Anyhow, I think I've told this story before, but for some reason, my local video/bookstore occasionally carried copies of the UK gaming magazine Super Play, through which, in a roundabout way, I discovered the existence of Dawn, an artbook collecting Yoshitaka Amano's work on FF4. (Super Play wrote about a RPG zine that I ordered; they, in turn, mentioned the book in passing, I believe.) This book became a huge holy grail for me; the idea of an artbook from Japan dedicated to a videogame was a new and alien concept that went leagues above and beyond the books connected with FF4 I had at the time. I somehow found out (I think I contacted the zine's publisher) that the book could be bought from the U.K. comic shop Forbidden Planet, so I looked up Forbidden Planet's contact information from an ad in Super Play, requested a catalog from the place, waited for it to be delivered from Britain to the U.S., then placed an order for Dawn, and then waited for that to make its way across the Atlantic. I don't recall what I paid for the book in total, though I recall it being less than one would expect for a transaction that involved three continents. Dawn isn't really remarkable - you've seen all the FF4 art it has online (it's not like there are character sketches or anything), and I hardly look at the dang thing today. I think it was my first import game book, and it's memorable these days more for the lengths I took to hunt it down.

- Experiences in not purchasing games: my SNES copy of Final Fantasy III was sent to me by a penpal with whom I had exchanged the sum total of one letter at the time.

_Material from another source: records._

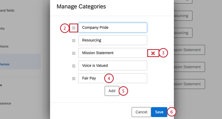The width and height of the screenshot is (222, 119).
Task: Click drag handle beside Mission Statement
Action: (x=74, y=53)
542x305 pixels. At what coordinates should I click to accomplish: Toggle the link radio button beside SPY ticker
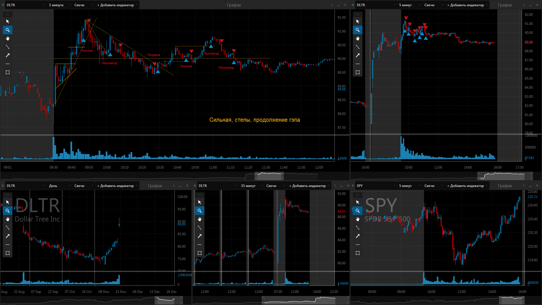click(x=353, y=186)
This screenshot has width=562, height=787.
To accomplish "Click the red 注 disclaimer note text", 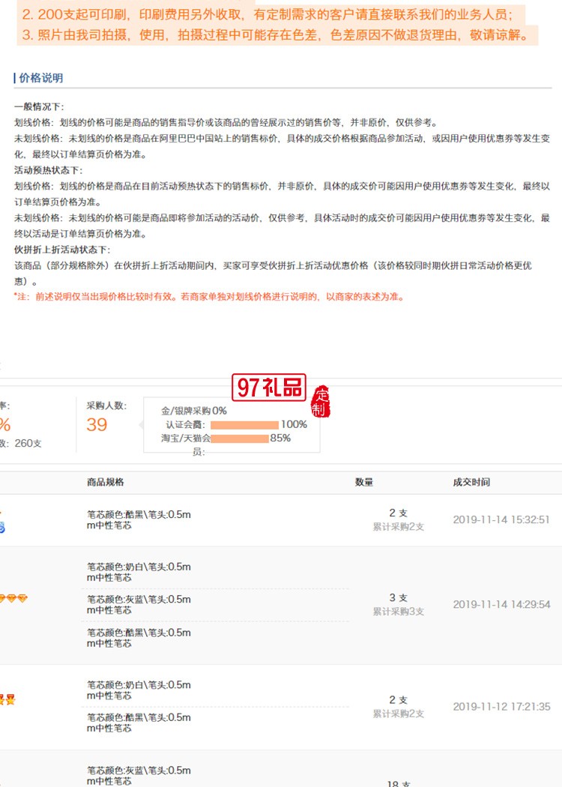I will click(x=209, y=297).
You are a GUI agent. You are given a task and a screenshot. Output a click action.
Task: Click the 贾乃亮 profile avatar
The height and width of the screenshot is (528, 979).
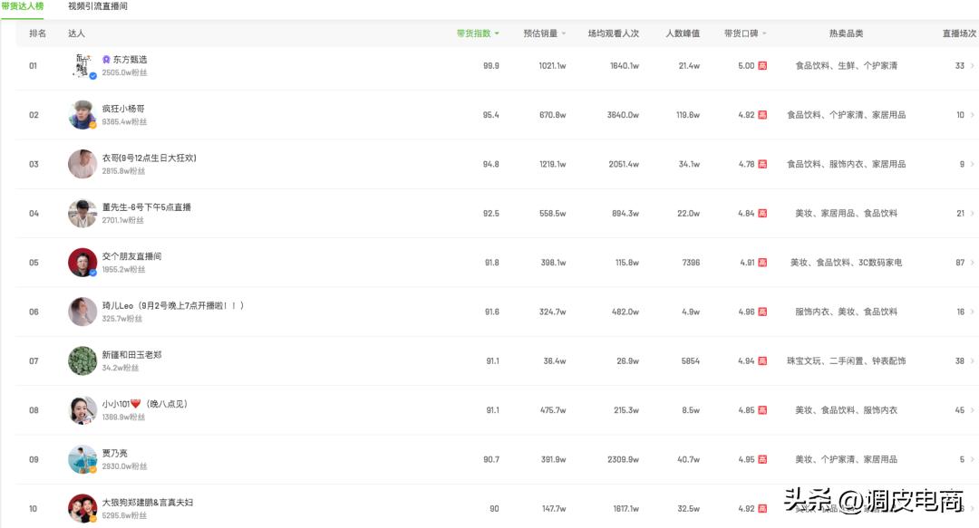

- The above penpal had eventually also sent me a copy of a VHS tape he'd made of a few of the anime sequences to Lunar: The Silver Star and all of the sequences in Eternal Blue. His enthusiasm was my gateway to the series, but I bought my copies second-hand; they didn't come with the manuals. I ordered replacements directly from Working Designs, but a couple months went by without them arriving. Now, I was on AOL at the time, and I had happened upon AOL's Lunar...forum? bulletin board? whatever the term was in those days, which was very occasionally frequented by...Victor Ireland. Victor had been silent for a while when conversation turned to a couple posters who were also experiencing delivery delays for merchandise they'd ordered from Working Designs. I mentioned my manuals in passing, then forgot about it - until a week later, when they promptly arrived. Of course, it could have been just serendipitous timing on the part of the USPS, but I remember the eerie feeling when I realized that my idle online chatter (posted under a variant of my real name) was actually being read by and getting back to somebody.